Born in Shiraz (Iran) in 1972. While studying Sociology at university, he began his film career with documentaries and short films. His first feature-length, ‘The Twilight’ (2002), won the award for best film at the Fajr Festival. In 2005 he directed ‘Iron Island’, his first fiction feature, which had its international premiere at the Cannes Film Festival in the Directors’ Fortnight before winning awards at Avanca, Gijón, Hamburg, India and Montreal. Four years later he returned to fiction with ‘The White Meadows’ (2009), which premiered at the San Sebastian Festival before picking up awards in Denver, Dubai and Durban. In 2010, he was arrested while filming with Jafar Panahi and subsequently sentenced to six years in prison, a sentence that was later reduced to one year. In 2011, he participated in Un Certain Regard at the Cannes Film Festival with ‘Goodbye’, which won the best director award and a special mention from the jury, before going on to triumph in Rotterdam and Durban. He returned to Cannes in 2013 to win the Fipresci Award with ‘Manuscripts Don’t Burn’, which also won a prize in Hamburg.

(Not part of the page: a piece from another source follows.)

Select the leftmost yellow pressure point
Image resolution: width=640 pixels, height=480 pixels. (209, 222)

In 2017 he won the Un Certain Regard main prize for ‘A Man of Integrity’ at the Cannes Film Festival. On his return to Iran, he was officially banned from leaving the country, a sentence that is still in force, on the charges of ‘endange - ring national security’ and ‘spreading propaganda against the Islamic government’.

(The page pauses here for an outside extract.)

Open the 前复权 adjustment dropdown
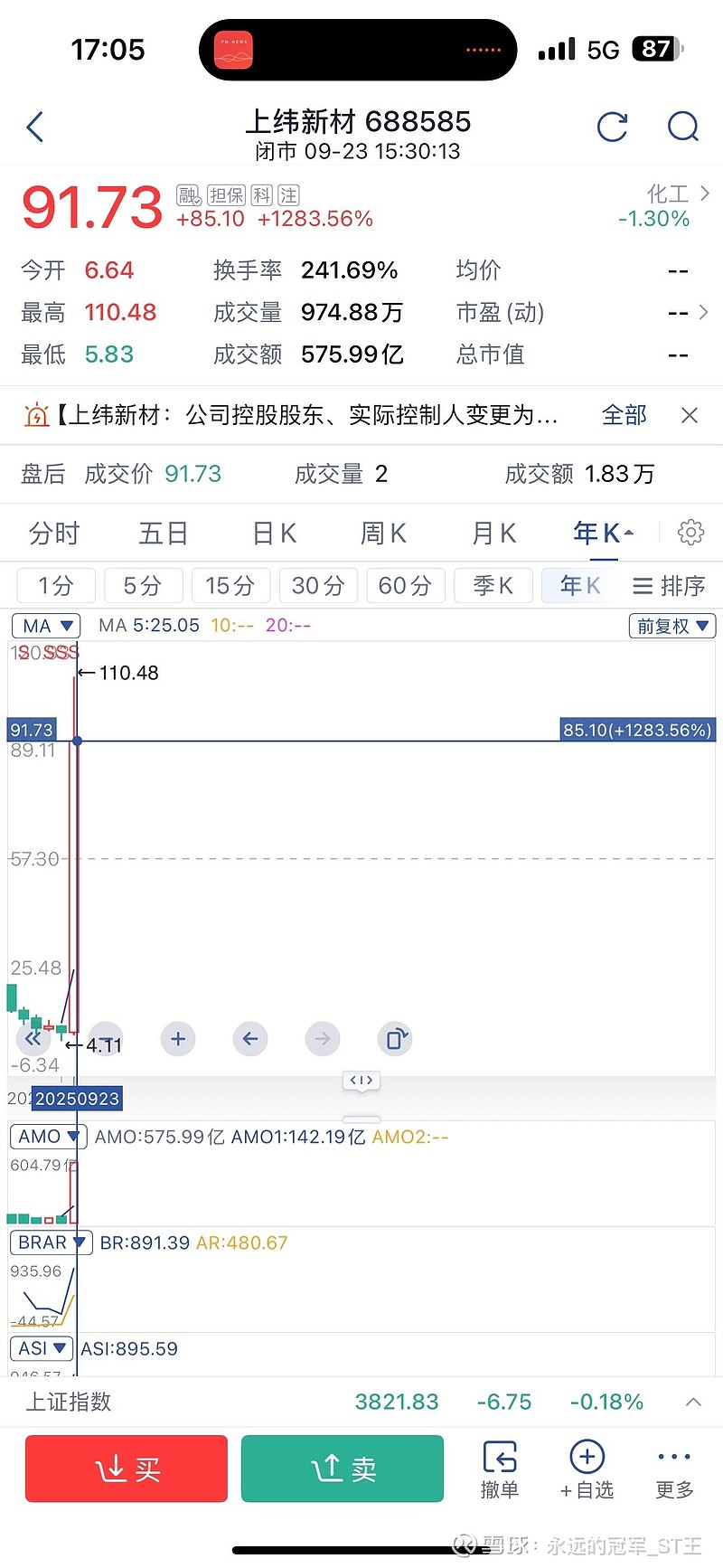The image size is (723, 1568). [671, 626]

In 2018, Seminci dedicated a retrospective and a monographic book to his figure, although he was unable to collect the Spike of Honour awarded by the festival in person, as he was under house arrest. Six years later, Seminci will settle its debt by celebrating a well-deserved tribute to the Iranian filmmaker on his first visit to the city.
In 2020, he won the Golden Bear and the Ecumenical Jury Prize at the Berlin Festival for ‘There is No Evil’, which received a Special Jury Mention at Valladolid. Days before the Cannes premiere of ‘‘The Seed of the Sacred Fig’’ (2024), his latest film, which won the Special Jury Prize and the Critics‘Prize, he was sentenced to eight years’ imprisonment and flogging for crimes against national security, after which he decided to leave his country.